A software package launched this week at the DEMO ’08 conference in Palm Desert, Calif. may appeal to IT managers at large companies who want to figure out what kind of experience the users are getting at their desktops, according to one industry analyst.
Aternity Inc., a Westborough, Mass.-based vendor, launched Frontline Performance Intelligence Platform, which works on both Windows and Linux server operating systems. It is designed to give IT managers are “real frontline” view of the infrastructure, and alert them to problems before they slow users down.
Darin Stahl, lead analyst for Info-Tech Research Group of London, Ont., said Aternity’s software is similar in some ways to systems management packages from vendors such as HP, IBM/Tivoli, CA and CompuWare.
“What’s unique here is their exclusive focus on that end user experience,” Stahl said. “That can be good or bad.”
He said systems management tools from other vendors monitor other parts of the infrastructure, such as servers, and measure usage of central processing units, whereas Aternity focuses only on the user experience. “Their solution at first glance seems to be very focussed on that forward point, which is interesting and very unique and can tell you, ‘Yeah, I’m getting a big slowdown at my end point.’”
He added IT managers usually want to know how the infrastructure performs from the users’ perspective, because that helps them determine service level agreements.
“But they also want to look at that back end in-depth and know (for example) if they had to put together and provision a couple of more blades to speed this up on the back end.”
The tools already available on the market are focussed on the data centre – monitoring database servers, networks and other infrastructure, said Aternity’s president, Trevor Matz. “We’re focussing on the front line user experience component,” Matz said. “How are the users themselves experiencing the IT services they are consuming?”
Frontline Performance Intelligence Platform focuses on end to end application response time and user productivity.
“How much time does a user spend sending or receiving e-mails, doing a trade, opening a support call, closing a support call?” Matz said.
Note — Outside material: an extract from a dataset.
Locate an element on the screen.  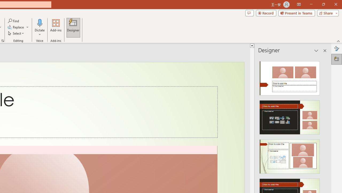
'Close pane' is located at coordinates (325, 51).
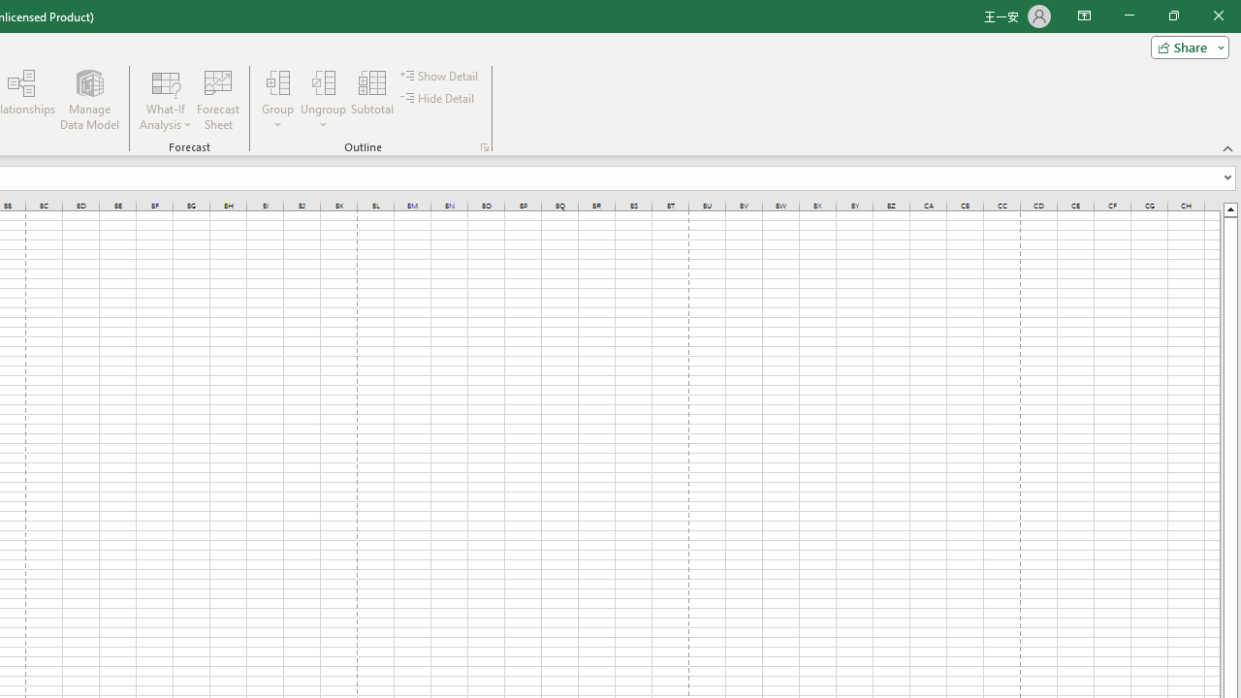  Describe the element at coordinates (1173, 16) in the screenshot. I see `'Restore Down'` at that location.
He added the software lets IT managers predict problems, determine the root cause of problems and do capacity planning. “All organizations today are looking to be proactive in their ability to detect problems before users are aware of them and then to be able to isolate those problems and understand the impact on users,” he said.
Pricing starts at US$75,000. Matz said the price would depend on the number of end points monitored and the applications that are tracked. Aternity offers add-on modules for enterprise applications such as Citrix Terminal Server, Oracle eBusiness. He added the software lets developers figure out which features workers are using.
Stahl said in the past, IT managers have often thought systems were working well when in fact that users were having problems. “I can remember back in the mid-80s, having these similar problems where I’d have somebody in a different building on a green screen tell me they were having a bad transaction.”
His team would then analyze it. “They’d say, ‘The transaction’s coming in and coming out in a nanosecond’ and we just didn’t have that kind of visibility” to figure out how fast the user’s system was.
Now, Stahl said, some of today’s monitoring tools can get a “holistic view” of the IT infrastructure. “Without that, you’re really blind trying to fill that SLA, and that can be a really tough place to be if you’re an IT leader in any sized organization.”